§ 55‑7‑25.  Quorum and voting requirements for voting groups.

(a) Shares entitled to vote as a separate voting group may take action on a matter at a meeting only if a quorum of that voting group exists with respect to that matter, except that, in the absence of a quorum at the opening of any meeting of shareholders, such meeting may be adjourned from time to time by the vote of a majority of the votes cast on the motion to adjourn. Unless the articles of incorporation, a bylaw adopted by the shareholders, or this act provides otherwise, a majority of the votes entitled to be cast on the matter by the voting group constitutes a quorum of that voting group for action on that matter.
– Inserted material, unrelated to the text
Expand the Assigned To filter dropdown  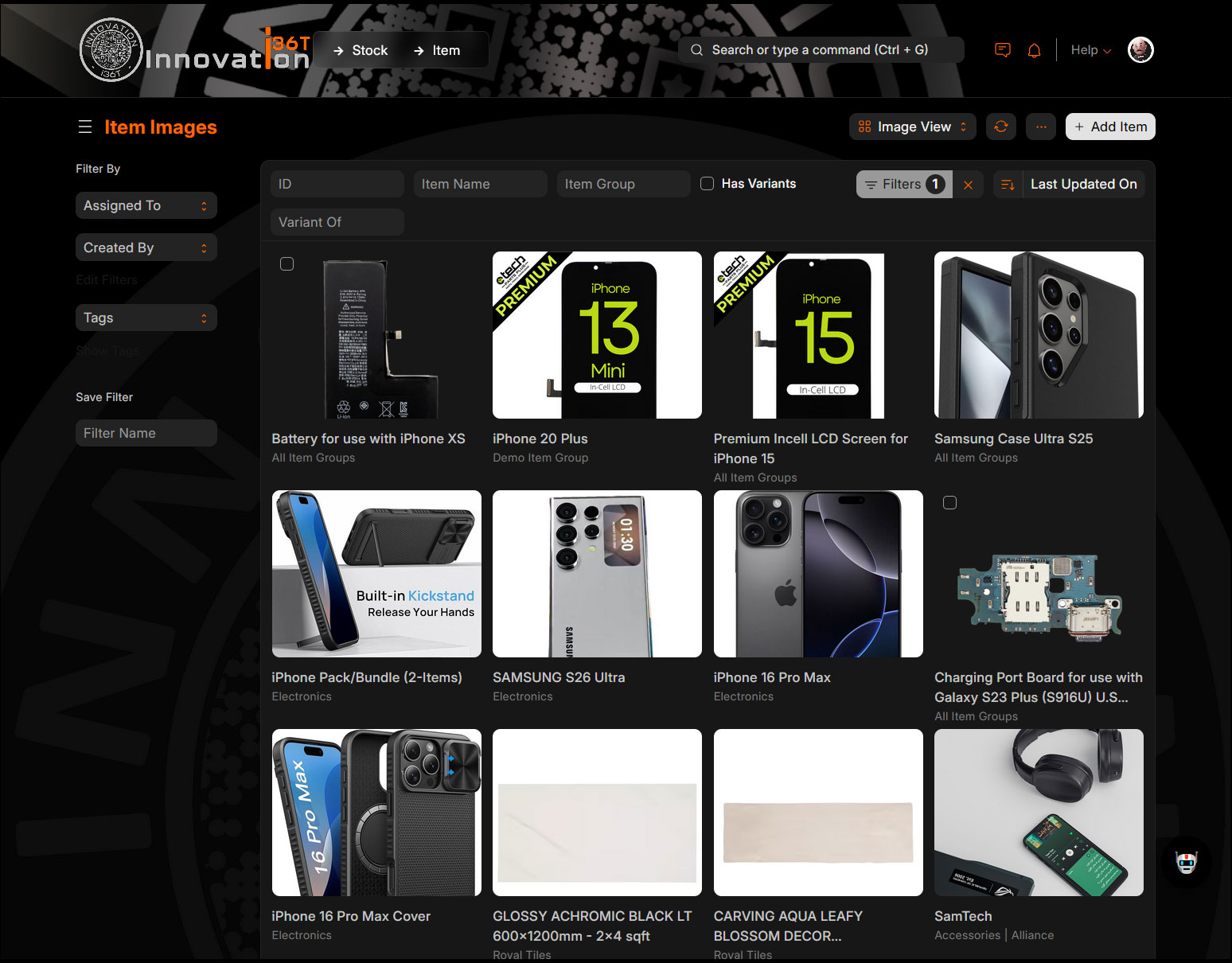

(b) Once a share is represented for any purpose at a meeting, it is deemed present for quorum purposes for the remainder of the meeting and for any adjournment of that meeting unless a new record date is or must be set for that adjourned meeting.

(c) If a quorum exists, action on a matter (other than the election of directors) by a voting group is approved if the votes cast within the voting group favoring the action exceed the votes cast opposing the action, unless the articles of incorporation, a bylaw adopted by the shareholders, or this Chapter requires a greater number of affirmative votes.

(d) An amendment of the articles of incorporation or bylaws adding, changing, or deleting a quorum or voting requirement for a voting group greater than specified in subsection (a) or (c) is governed by G.S. 55‑7‑27.

(e) The election of directors is governed by G.S. 55‑7‑28.

(f) Whenever a provision of this Chapter provides for voting by one or more series as separate voting groups, unless otherwise provided in this Chapter, the requirement provided in G.S. 55‑10‑04(c) for amendments of articles of incorporation apply to that provision. (1901, c. 2, s. 39; Rev., s. 1182; C.S., s. 1175; 1927, c. 138; G.S., s. 55‑112; 1955, c. 1371, s. 1; 1973, c. 469, ss. 21, 22; 1989, c. 265, s. 1; 1991, c. 645, s. 16(a); 2018‑45, s. 4.)